Acerca de
A rapariga de olhos grandes e cabelo preto
Capítulo XIII
Caminhou até ao hotel encolhido. Olhos no chão. Ombros derrotados. Ganhou corcunda numa fração de segundo. Parecia uma passa de uva bem engelhada pronta a ser devorada na passagem de ano. Vira-a com um homem. Alto. Com bom aspeto. De blaser e calças de ganga. A sair de casa dela.
Chegou ao quarto e abriu uma garrafinha de whiskey.
Sentou-se na poltrona. Caiu-lhe a ficha. Sentia-se com medo. Lembrou-se que o medo era nosso aliado quando não nos tolhia. E lembrou-se ainda das palavras sábias da tia. 'Quando sentires medo, abraça-o. E pergunta-te o que é que o medo te quer mostrar.' Que raio. De onde vinha este medo? Não podia perdê-la. Nunca a tivera. Remoeu. Esteve assim uma hora. Estava a querer respostas rápidas. E como tudo na vida o rápido geralmente dá poucos frutos. É colado a cuspo. Porque a cola custa.

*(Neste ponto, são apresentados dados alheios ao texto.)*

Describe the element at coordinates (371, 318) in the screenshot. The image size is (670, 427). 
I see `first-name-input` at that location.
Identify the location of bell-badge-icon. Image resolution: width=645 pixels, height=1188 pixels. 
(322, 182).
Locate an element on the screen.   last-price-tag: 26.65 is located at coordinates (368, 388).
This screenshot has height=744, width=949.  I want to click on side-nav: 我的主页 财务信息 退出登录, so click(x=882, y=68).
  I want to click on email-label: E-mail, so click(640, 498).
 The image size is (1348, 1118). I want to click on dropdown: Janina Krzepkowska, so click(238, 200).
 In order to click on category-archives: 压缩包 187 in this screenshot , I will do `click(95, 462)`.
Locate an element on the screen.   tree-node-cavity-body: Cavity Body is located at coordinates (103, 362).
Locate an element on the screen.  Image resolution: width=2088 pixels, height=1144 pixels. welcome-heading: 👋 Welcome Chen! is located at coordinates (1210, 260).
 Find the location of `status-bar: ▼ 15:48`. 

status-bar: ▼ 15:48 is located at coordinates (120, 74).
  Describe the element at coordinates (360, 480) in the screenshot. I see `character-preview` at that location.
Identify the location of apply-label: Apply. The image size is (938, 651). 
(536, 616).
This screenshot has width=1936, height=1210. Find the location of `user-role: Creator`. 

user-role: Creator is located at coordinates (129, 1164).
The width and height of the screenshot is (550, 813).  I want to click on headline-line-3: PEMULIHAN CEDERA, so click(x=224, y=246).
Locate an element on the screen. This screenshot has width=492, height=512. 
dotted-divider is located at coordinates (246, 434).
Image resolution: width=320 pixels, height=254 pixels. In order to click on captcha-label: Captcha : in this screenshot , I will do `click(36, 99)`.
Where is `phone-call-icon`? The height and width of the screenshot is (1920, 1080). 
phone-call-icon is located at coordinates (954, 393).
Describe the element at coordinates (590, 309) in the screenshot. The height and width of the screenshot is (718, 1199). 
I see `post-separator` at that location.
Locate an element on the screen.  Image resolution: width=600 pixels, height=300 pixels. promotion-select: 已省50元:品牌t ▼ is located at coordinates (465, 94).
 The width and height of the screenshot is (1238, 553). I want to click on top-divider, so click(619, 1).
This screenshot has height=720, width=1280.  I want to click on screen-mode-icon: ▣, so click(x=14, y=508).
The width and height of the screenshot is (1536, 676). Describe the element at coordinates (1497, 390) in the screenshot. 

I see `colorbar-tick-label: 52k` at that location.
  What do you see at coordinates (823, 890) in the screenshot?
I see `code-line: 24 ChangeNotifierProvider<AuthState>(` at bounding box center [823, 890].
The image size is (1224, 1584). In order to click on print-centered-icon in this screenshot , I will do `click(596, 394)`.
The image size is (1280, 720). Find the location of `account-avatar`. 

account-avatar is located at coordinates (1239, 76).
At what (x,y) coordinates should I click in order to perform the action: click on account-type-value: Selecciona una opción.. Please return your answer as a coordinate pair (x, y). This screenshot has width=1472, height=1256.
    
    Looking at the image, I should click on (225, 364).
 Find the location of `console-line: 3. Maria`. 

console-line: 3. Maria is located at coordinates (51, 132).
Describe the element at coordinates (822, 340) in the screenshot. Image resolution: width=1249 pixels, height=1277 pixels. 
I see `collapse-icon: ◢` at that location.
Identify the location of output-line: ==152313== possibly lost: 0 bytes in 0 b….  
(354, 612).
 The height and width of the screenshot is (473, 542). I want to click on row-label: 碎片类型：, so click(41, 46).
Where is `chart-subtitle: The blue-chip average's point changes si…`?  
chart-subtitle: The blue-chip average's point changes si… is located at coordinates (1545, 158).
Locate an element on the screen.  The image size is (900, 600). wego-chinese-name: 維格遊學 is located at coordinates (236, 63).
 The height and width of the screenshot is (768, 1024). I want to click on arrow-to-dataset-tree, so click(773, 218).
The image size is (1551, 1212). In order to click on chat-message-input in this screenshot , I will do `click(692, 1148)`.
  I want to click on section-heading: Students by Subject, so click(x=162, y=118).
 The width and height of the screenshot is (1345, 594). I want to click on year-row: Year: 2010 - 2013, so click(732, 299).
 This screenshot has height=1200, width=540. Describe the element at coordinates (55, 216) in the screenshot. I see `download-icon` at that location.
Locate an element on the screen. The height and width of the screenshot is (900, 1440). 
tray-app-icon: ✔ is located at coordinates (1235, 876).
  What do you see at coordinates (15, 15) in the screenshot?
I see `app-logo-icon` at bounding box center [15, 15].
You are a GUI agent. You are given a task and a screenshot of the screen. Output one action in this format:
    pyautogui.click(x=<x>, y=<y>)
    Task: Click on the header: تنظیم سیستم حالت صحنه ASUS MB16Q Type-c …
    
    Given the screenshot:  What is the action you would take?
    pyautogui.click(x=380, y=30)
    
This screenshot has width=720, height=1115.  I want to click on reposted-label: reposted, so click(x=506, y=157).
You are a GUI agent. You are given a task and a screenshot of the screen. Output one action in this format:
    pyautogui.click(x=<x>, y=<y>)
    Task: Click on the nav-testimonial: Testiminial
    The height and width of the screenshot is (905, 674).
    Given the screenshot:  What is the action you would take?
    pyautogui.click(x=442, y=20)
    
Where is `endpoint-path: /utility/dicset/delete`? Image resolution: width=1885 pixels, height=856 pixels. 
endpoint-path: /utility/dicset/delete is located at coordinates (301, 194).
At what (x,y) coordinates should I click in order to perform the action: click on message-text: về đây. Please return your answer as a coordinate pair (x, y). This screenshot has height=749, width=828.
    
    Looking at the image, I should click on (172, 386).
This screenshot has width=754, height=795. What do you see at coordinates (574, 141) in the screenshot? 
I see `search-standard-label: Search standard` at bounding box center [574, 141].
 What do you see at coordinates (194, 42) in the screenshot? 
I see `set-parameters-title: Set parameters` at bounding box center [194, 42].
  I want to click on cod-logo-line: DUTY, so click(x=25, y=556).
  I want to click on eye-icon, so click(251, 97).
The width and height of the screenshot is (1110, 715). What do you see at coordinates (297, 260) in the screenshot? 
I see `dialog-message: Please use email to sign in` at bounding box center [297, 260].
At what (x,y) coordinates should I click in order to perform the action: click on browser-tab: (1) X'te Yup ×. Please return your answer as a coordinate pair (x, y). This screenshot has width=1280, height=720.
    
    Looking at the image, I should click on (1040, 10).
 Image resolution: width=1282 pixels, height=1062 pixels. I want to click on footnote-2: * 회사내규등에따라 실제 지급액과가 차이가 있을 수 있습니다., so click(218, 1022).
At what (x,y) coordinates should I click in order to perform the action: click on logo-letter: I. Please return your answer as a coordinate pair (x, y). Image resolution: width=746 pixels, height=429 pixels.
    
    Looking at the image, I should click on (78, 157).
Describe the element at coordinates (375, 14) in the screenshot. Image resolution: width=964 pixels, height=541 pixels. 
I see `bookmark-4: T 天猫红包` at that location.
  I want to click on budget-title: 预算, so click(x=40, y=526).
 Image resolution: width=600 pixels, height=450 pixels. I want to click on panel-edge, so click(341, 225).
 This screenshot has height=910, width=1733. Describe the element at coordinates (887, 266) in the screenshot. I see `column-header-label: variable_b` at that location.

Levantou-se, abriu a porta da varanda e deixou-se estar. Conseguia ouvir uns pássaros numa árvore majestosa defronte do hotel. Via pessoas na rua a andar em passo acelerado. Tal como a sua mente. Respirou bem fundo e ligou ao Grande D. Não atendeu. Saiu do hotel para petiscar algo.
Encontrou um restaurante simpático a poucos metros. Pediu uma baguete com queijo e uma cerveja. Não tinha fome. Comeu a custo. Garganta seca.
- Então pá, ligaste?
- Sim.
- Estava aqui no meio de uma coisa. Como é que foi?
- Não foi. Cheguei à porta do prédio e via-a a sair com um homem.
- E?
- E o quê? E nada. Viraram para um lado e eu para o outro.
- Volta lá amanhã.
O Grande D. era assim. Taxativo.
- Eh pá, isto foi mesmo uma loucura. E tu a bancares.
- Poupa-me a esse discurso de m****. Já percebi. Estás cagadinho de medo.
- E não é para estar?
- Confronta o medo. Vais lá e tiras isso a limpo. Já pensaste que estás a fazer filmes? Não sabes quem é esse homem. Assumes que é namorado, companheiro, algo do género. Marido não é, digo-te eu. Teria de estar registado e não está. Muda a narrativa.
- F****, és lixado.
- É o que é.
Acabou o petisco e foi deambular pela rua. 'Cagadinho de medo'. Sim, sentia-se borrado de medo. Passou por umas galerias de arte. Entrou em várias. Sentia-se tentado a comprar algumas obras. Houvesse dinheiro. Era melhor regressar ao hotel. Passou numa galeria que lhe chamou a atenção. Viu um rosto exposto na vitrina. Entrou. Ao virar à esquerda, deu de caras consigo próprio. O seu rosto exposto. Ficou perplexo. Aproximou-se da descrição. Yeux qui parlent. Talking eyes. Viu o nome dela abaixo. Pegou no telemóvel e tirou uma foto. Enviou ao Grande D.
- Recebeste?
- Espera. Vou ver. Eh pá, és tu.
- Como é que isto te escapou?
- É recente. Tenho a certeza.
Foi ao balcão. A exposição tinha um mês.
Saiu da galeria bambo das pernas. E com um sorriso largo. Há instantes assim.